SRU joins Kangwon's 40th anniversary
SLIPPERY ROCK, Pa. - South Korea's Kangwon National University College of Business Administration, a Slippery Rock University education partner, will celebrate its 40th university with a three-day symposium. An SRU delegation will join in the Oct. 6-8 celebration.
David Valentine, interim dean of SRU's College of Business, Information and Social Sciences, and Abbas Noorbakhsh, a professor in SRU's School of Business, will present
"Globalization and How it is Helping Business Education at Slippery Rock University" as part of the conference.
"This event gives us a great opportunity to cement relations with their College of Business and with the entire university," Valentine said.

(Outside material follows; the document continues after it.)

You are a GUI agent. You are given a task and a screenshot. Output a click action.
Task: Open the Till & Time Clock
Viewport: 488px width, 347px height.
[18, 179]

SRU announced expansion of its exchange agreement with Kangwon last December, including bringing up to five Korean students majoring in business to SRU annually. The exchange is seen as a way of engaging students from another culture into the culture at SRU - and it allows SRU students to study abroad.
KNU's College of Business Administration offers five undergraduate programs, including business administration, tourism administration, accounting, economic and international trade and business.

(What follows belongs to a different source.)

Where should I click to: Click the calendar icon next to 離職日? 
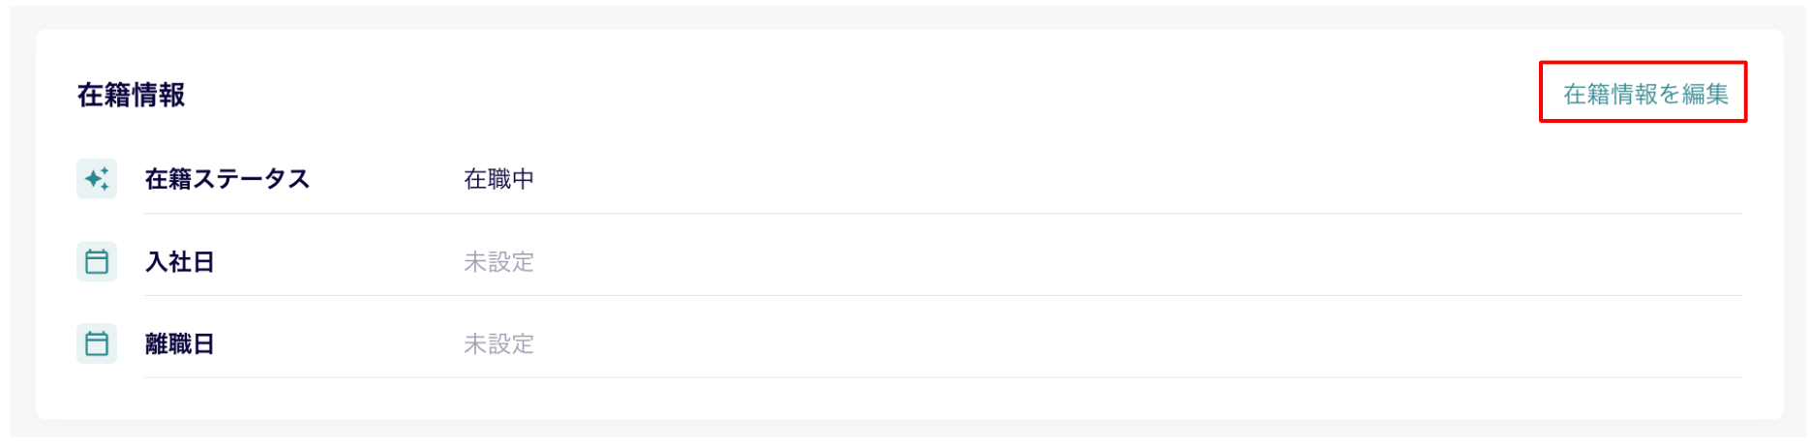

This year, 10 KNU students are studying at SRU and Song-Hee Kim is teaching Korean in SRU's department of modern languages and cultures as part of exchange agreements.
"I have been spending time with Kangwon's students and Dr. Kim trying to get a jump on the cultural aspects of South Korea and learn more about Kangwon University and how the two universities can better interact to benefit students at both institutions," Valentine said.
Kangwon is part of South Korea's comprehensive university system where each province has a primary campus. Each province in the country has a campus. The KNU campus at Chuncheon is comprised of 19 colleges, has an enrollment of 20,000 students and a branch campus in Seoul.
Representatives from universities in Russia, Australia, Canada, Japan and others will participate in the celebration. In addition to SRU, KNU has exchange agreements with 43 sister universities in 12 counties. Other universities in the U.S. with KNU agreements are the University of Pittsburgh, Oklahoma State University the State University of New York at Albany and Clemson University.
"I hope to talk with officials about expanding our capabilities of sending students to study at Kangwon, both short-term and long-term, as part of our visit," Valentine said.
SRU and Kangwon created their first exchange program in 1988. Officials from Kangwon have said they see the exchange agreement as a great benefit to their students not only in education, but in improving cultural understanding as well.
SRU's School of Business has embraced the exchange agreement noting SRU's programs in international business work well in curriculum development, Valentine said.